Oh, my, what a summer!

This has been a summer unlike any other in my life, and it’s not over yet. Here in northern New England, the first weeks of September are typically among the best, especially for swimming in the ocean, though the water still hasn’t warmed up enough for that where I’m now living. It’s still in the upper 50s, like most of the nights.

Dawns here, beginning around 3:30 at the summer solstice, are often spectacular. The sun’s still not in sight but screened by Campobello Island in Canada and is already reflecting light off the Bay of Fundy into the sky.

While the Red Barn’s been posting mostly what I had scheduled before we landed the 1830s’ Cape where I’ve been living since the beginning of the year, blogging has felt like a special kind of housecleaning for me – this is the cycle I’ve left behind while gathering a ton of new material that will be featured in 2022.

One difference is that I’ve been largely on my own up here, but not alone. There’s teamwork involved, with visits as well as daily phone calls.
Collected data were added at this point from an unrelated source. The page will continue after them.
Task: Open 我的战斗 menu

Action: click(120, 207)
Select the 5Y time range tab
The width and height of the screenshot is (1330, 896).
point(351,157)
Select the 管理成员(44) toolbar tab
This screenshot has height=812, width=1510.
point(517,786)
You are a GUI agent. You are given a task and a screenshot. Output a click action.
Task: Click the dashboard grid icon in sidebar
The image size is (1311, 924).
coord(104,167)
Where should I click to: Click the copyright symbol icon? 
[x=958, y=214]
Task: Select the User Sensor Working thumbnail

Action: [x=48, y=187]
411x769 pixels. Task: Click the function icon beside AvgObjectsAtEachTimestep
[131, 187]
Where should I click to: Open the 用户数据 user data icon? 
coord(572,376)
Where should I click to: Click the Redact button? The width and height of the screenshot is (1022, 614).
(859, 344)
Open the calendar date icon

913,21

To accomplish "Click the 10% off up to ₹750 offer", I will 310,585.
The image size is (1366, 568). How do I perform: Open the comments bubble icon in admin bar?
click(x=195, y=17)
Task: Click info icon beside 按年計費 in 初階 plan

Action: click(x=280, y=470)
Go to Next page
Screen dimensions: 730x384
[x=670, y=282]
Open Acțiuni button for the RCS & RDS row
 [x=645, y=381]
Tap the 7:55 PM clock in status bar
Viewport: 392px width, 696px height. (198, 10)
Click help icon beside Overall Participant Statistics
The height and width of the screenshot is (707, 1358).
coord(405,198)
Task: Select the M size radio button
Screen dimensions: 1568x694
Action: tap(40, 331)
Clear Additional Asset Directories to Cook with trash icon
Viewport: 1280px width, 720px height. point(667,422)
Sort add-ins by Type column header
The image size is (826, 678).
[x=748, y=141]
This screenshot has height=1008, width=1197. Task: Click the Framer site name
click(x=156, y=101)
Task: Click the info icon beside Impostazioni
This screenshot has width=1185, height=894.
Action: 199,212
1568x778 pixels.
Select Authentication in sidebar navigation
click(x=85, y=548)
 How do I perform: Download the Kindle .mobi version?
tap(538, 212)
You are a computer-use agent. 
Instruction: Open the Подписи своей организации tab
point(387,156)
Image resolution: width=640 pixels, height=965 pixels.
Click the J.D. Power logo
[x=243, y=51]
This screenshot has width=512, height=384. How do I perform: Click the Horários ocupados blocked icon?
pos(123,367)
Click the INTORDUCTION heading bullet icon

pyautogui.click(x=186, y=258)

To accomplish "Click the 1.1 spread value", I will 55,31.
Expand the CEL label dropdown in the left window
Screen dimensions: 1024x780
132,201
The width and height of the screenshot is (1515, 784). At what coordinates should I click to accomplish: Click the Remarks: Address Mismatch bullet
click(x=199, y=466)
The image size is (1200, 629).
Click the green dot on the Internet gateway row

And Zoom’s kept me in touch with many good friends and introduced me to more.

There’s a respect I get in being a year-’rounder in a small city where three-quarters of the population is what Mainers call Summer People. Now they’ll soon be going-going-gone and we’ll get back to our more essential, barebone state – what I call the remote fishing village with a lively arts scene.

Still, summer is when this place takes on a special life, one that often feels like a big daytime party that attracts people from all over the country. (I’ve seen license plates from all but seven states, but wouldn’t be surprised if Hawaii shows up.) And this has been the first time I experienced that as well as the ideal of summering on a Maine island. (We are connected to the mainland by a pair of causeways that lead through the Passamaquoddy’s Pleasant Point reservation.)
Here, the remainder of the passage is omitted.